### Exercise
All records are to be retyped faithfully and completely.

### Data for this exercise
--- --- ---
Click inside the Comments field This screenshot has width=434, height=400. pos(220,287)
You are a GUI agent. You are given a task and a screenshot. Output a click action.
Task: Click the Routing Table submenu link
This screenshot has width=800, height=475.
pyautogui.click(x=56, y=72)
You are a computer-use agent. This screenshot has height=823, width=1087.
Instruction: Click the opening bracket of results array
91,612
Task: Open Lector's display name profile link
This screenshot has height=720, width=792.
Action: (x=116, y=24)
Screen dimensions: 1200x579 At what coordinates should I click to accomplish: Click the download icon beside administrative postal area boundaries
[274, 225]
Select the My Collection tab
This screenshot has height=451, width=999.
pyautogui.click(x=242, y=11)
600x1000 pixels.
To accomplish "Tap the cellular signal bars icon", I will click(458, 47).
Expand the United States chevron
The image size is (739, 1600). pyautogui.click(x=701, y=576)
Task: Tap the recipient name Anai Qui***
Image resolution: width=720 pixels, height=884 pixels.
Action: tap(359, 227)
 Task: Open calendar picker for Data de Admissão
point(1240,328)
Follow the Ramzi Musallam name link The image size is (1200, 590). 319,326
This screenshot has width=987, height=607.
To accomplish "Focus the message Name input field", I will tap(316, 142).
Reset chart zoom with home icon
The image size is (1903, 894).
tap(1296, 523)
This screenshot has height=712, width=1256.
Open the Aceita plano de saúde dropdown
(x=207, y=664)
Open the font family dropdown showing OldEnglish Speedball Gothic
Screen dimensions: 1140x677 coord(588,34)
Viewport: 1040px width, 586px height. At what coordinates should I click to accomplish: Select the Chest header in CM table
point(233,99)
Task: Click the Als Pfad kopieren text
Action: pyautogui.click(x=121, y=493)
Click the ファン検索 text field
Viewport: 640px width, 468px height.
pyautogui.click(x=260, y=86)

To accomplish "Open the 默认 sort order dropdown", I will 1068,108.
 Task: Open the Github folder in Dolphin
--- --- ---
### Expected output
Click inside the Comments field This screenshot has width=434, height=400. pos(220,287)
You are a GUI agent. You are given a task and a screenshot. Output a click action.
Task: Click the Routing Table submenu link
This screenshot has width=800, height=475.
pyautogui.click(x=56, y=72)
You are a computer-use agent. This screenshot has height=823, width=1087.
Instruction: Click the opening bracket of results array
91,612
Task: Open Lector's display name profile link
This screenshot has height=720, width=792.
Action: (x=116, y=24)
Screen dimensions: 1200x579 At what coordinates should I click to accomplish: Click the download icon beside administrative postal area boundaries
[274, 225]
Select the My Collection tab
This screenshot has height=451, width=999.
pyautogui.click(x=242, y=11)
600x1000 pixels.
To accomplish "Tap the cellular signal bars icon", I will click(458, 47).
Expand the United States chevron
The image size is (739, 1600). pyautogui.click(x=701, y=576)
Task: Tap the recipient name Anai Qui***
Image resolution: width=720 pixels, height=884 pixels.
Action: tap(359, 227)
 Task: Open calendar picker for Data de Admissão
point(1240,328)
Follow the Ramzi Musallam name link The image size is (1200, 590). 319,326
This screenshot has width=987, height=607.
To accomplish "Focus the message Name input field", I will tap(316, 142).
Reset chart zoom with home icon
The image size is (1903, 894).
tap(1296, 523)
This screenshot has height=712, width=1256.
Open the Aceita plano de saúde dropdown
(x=207, y=664)
Open the font family dropdown showing OldEnglish Speedball Gothic
Screen dimensions: 1140x677 coord(588,34)
Viewport: 1040px width, 586px height. At what coordinates should I click to accomplish: Select the Chest header in CM table
point(233,99)
Task: Click the Als Pfad kopieren text
Action: pyautogui.click(x=121, y=493)
Click the ファン検索 text field
Viewport: 640px width, 468px height.
pyautogui.click(x=260, y=86)

To accomplish "Open the 默认 sort order dropdown", I will 1068,108.
 Task: Open the Github folder in Dolphin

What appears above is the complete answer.